By Joey Sabel – Syracuse University ’20
Abstract
In professional sports, fans love to speculate where leagues should expand or relocate if there is a struggling franchise. What these fans fail to realize is that the demographics of a city can set up a sport for success or failure beyond what they think is “a good fit” for a league. With the US sports market being dominated by the largest cities in the country, every so often, a small city like Green Bay, Wisconsin comes along and has one of the most successful teams in its league’s history. I would like to find out if there are any demographic factors that influence the likelihood of a city hosting a team in one of the “Big Four” leagues in the United States (MLB, NBA, NFL, NHL).
Introduction
In conjunction with my senior thesis for the Sport Analytics Major in Falk College, I explored why some cities are looked at for relocation and expansion and why others are not. Is it because of previous teams in the city, other teams in the city, city demographics, or some other reason? This poster aims to find if demographic differences are why some US cities are prime locations for professional sports.
Method
Through data collection from the 2018 US Community Survey and the Sports Reference Sites, I aimed to pair success of teams with city demographics to see whether teams were thriving or failing in conjunction with the demographics of their respective cities. I limited my dataset to cities with populations of 100,000 or higher to include the smallest US cities with teams.
Using various data analytical processes ranging from simple averages of similar cities to linear models to clustering, I implemented many ways of exploration for finding out why some cities are successful.
When exploring city demographics, specifically race, it quickly became apparent that cities with teams are more diverse than those without teams at these high levels of population.

By incorporating techniques such as logit modeling, I was able to form predictions for the likelihood a city would host a team in each of the Big Four leagues. I then further dove into why some cities or leagues had different projections for their teams. Down the road, using similar methods, I will attempt to model and predict attendance for these prospective cities.
Results

When comparing the relative black population to median income, cities with teams (blue square) have a higher black population by over 12% and lower median income by over $4,000 than those without teams (green square).
For each of the Big Four leagues, different factors led to higher projections in the likelihood there was a team in each city. For some leagues, factors such as race, the presence of other Big Four leagues in the respective city, or even the median age of the city had massive differences in the projections.

With the announcement of the NHL moving to Seattle, I was inspired to see whether the NHL made a good choice in making the city their thirty-second location. Based on my research, Seattle had the third highest probability of having an NHL city out of all US cities, highlighted in purple.
The results might have been a little heavily dependent on other teams in the city, however. The smallest sports city by population is Green Bay, Wisconsin, near the bottom of the population requirement. Home to the Green Bay Packers, my models think highly of the city and expect it to have teams in other leagues, too. When comparing Green Bay to a city with similar demographics like Roanoke, VA, it is easy to see why the Packers are such an influence on the city.

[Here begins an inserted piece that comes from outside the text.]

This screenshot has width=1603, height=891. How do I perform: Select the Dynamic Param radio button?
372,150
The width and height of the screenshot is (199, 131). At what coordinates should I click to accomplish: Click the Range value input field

When exploring clustering methods, three main clusters appeared to be the best representations of the cities in the demographics dataset. Below is a table representing the mean values of three important factors for the clustering: median income, percent white, and percent black. These clusters can be further used for exploration of number of cities with teams in each cluster to determine which cluster has the highest likelihood of producing another city that could host a team. With over 60% of teams being in Cluster 1, it is easy to believe those criteria fit the demographic profile of sports cities in America.
Cluster 1 | Cluster 2 | Cluster 3 | |
Median Income | 42,243 | 90,503 | 54,107 |
Percent White | 52.05 | 64.9 | 74.3 |
Percent Black | 33.1 | 6.3 | 9.1 |
Teams/Total Cities | 74/141 | 8/71 | 32/240 |
Conclusions
When researching the impact on demographics on attendance and the presence of teams, a few things jumped out as important. Race and income are massive factors for determining whether a city would be a good host to a team. Oakland, California has the second most teams relocate from it since 1950 with three, and also have a low median income for the county of $63,251. This low income as well as a high percent of the population who are Asian or Multiple races likely play a part in the city losing multiple NFL franchises. The purpose behind this poster is to understand why some cities are more successful in hosting professional sports than others even if they seem to be in similar situations and to explain trends in attendance over time, and further research that will be completed will help make this possible.
Acknowledgements
I would like to express my very great appreciation to Dr. Rodney Paul for his guidance in research and support throughout this entire process. I would like to thank Dr. Josh Introne for his guidance with data visualizations. I would also like offer special thanks to Dr. Justin Ehrlich for assisting me in scraping data from my data sources and to Kyle Liotta for generously giving me the demographic data. My special thanks are extended for Syracuse University for giving me the opportunity to do my own research and present it at prestigious events such as the Falk Student Research Celebration. Finally, I wish to thank my family for their support and encouragement through my entire academic career.